Overview: This paper leveraged the WikiPedia to create a paired satelite image and WikiPedia text dataset called WikiSatNet. A pretrained model achieves SOTA on the fMoW benchmark.
WikiSatNet: Among 47 million articles on WikiPedia, there are 1 million that is written in English and geo-located, i.e. associated with a latitude and longitude. The authors use Digital Globe Satellites to get high resolution images that has a ground sampling distance(GSD) of 0.3-0.5m. The Final dataset because a collection of 888,696 article-image pairs.
Weakly Superised Learning: They first train a model use machine generated labels from the WikiPedia article: a) manually compile a list of 97 potentiall categories; b) use RegEx to match the terms of the article; c) merge small classes and remove classes without enough samples.
Text Matching Learning: The second approach they take is to use the Doc2Vect to compress the article as a vector and train a CNN on top of the satellite image to match the embdding of the article.
Result: They achieve state of art result on fMoW dataset, beating ImageNet pretrained model by more than 2%.
One point is that they found 1000 by 1000 pixel (approximately 900 m2) cover most of the ROI with the GSD 0.3-0.5m.
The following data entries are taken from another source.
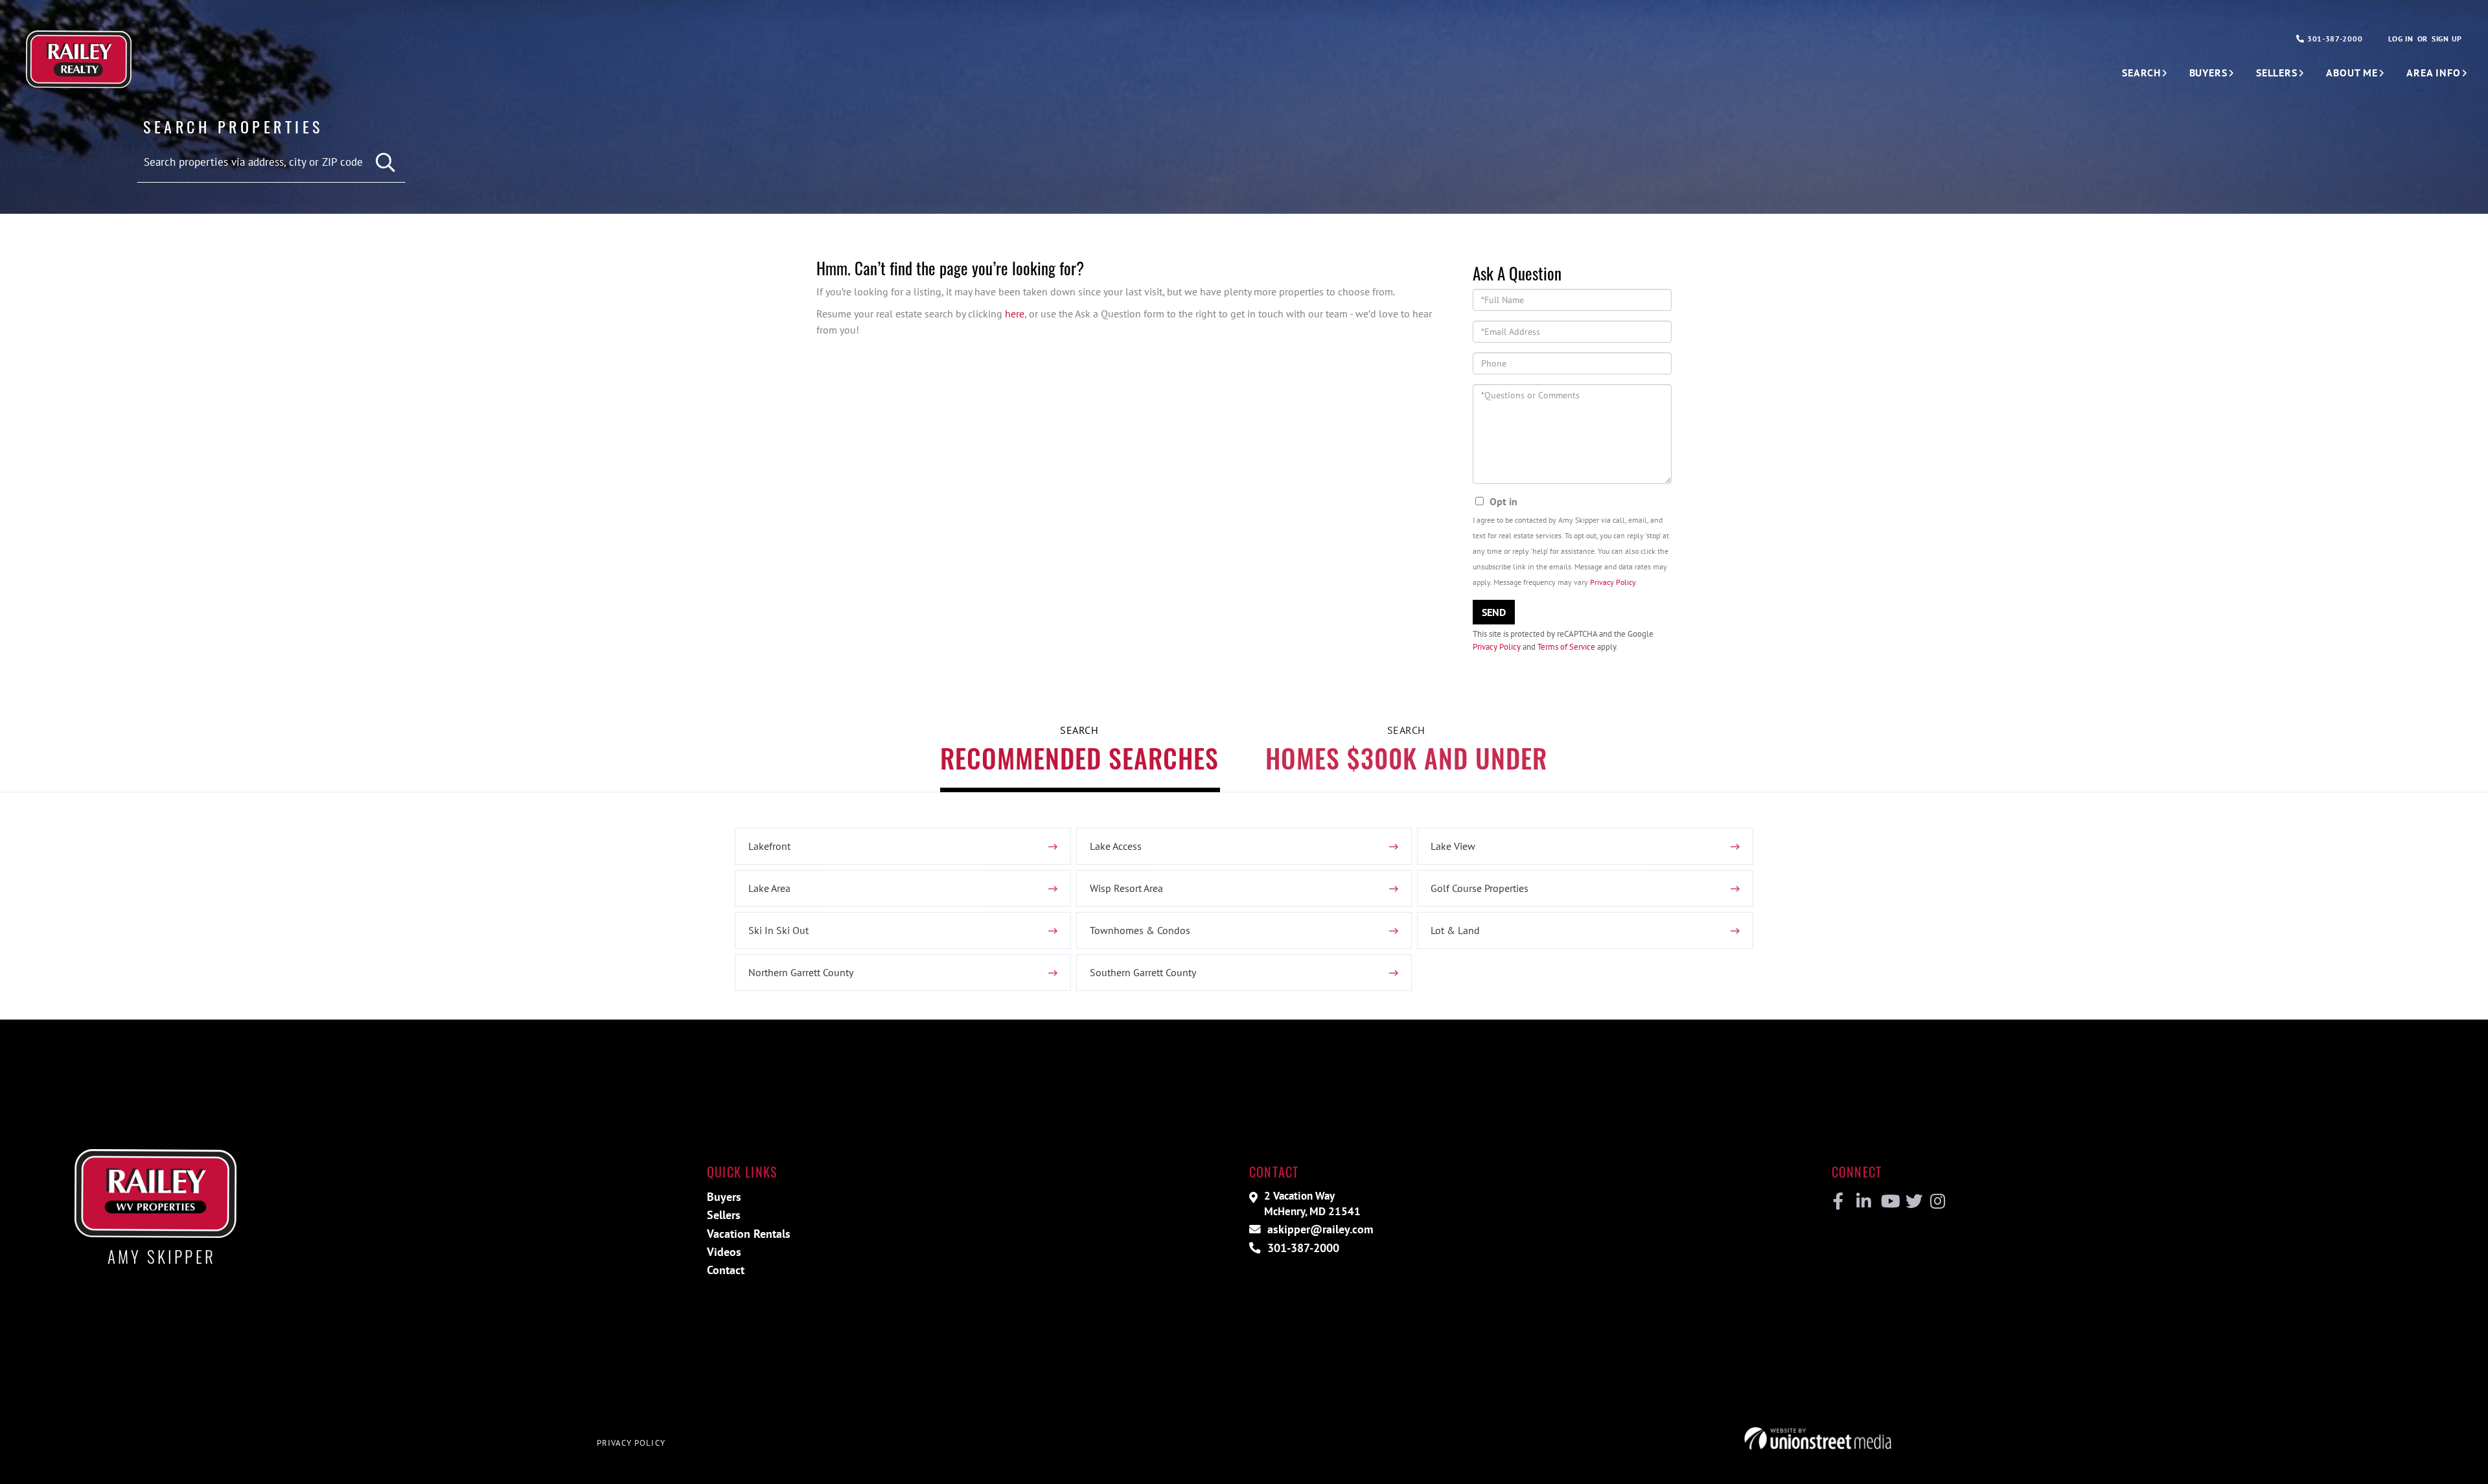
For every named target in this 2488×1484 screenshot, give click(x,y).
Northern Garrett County (800, 972)
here (1014, 313)
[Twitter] (1912, 1201)
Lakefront (769, 845)
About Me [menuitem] (2352, 72)
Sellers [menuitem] (2277, 72)
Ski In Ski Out (778, 930)
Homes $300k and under (1406, 757)
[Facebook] (1838, 1201)
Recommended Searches (1079, 757)
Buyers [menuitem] (2208, 72)
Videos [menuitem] (724, 1251)
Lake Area (769, 888)
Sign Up (2447, 38)
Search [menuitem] (2141, 72)
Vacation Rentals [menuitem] (748, 1233)
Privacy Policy (1612, 582)
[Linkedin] (1863, 1201)
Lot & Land (1455, 930)
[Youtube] (1888, 1201)
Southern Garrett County (1143, 972)
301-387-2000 (2333, 38)
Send (1494, 612)
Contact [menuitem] (725, 1269)
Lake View (1453, 845)
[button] (385, 162)
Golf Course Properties (1479, 888)
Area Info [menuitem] (2433, 72)
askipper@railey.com (1318, 1229)
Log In (2400, 38)
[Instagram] (1937, 1201)
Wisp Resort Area (1126, 888)
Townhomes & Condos (1140, 930)
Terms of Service (1566, 646)
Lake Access (1116, 845)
It would be interesting to see what’s the miinmal requirement to get semantical meaningful images to human from satellite (both in terms of the resolution and the ROI scope). Another point is the Semi-supervised leanring v.s. Weakly supervised learning debating implicitly posted by the paper: It seems in this case the weakly-supervised model (weak label for WikiPedia article) is beating the semi-supervised or transferred one (pretrained on ImageNet). This could open a discussion of data efficiency.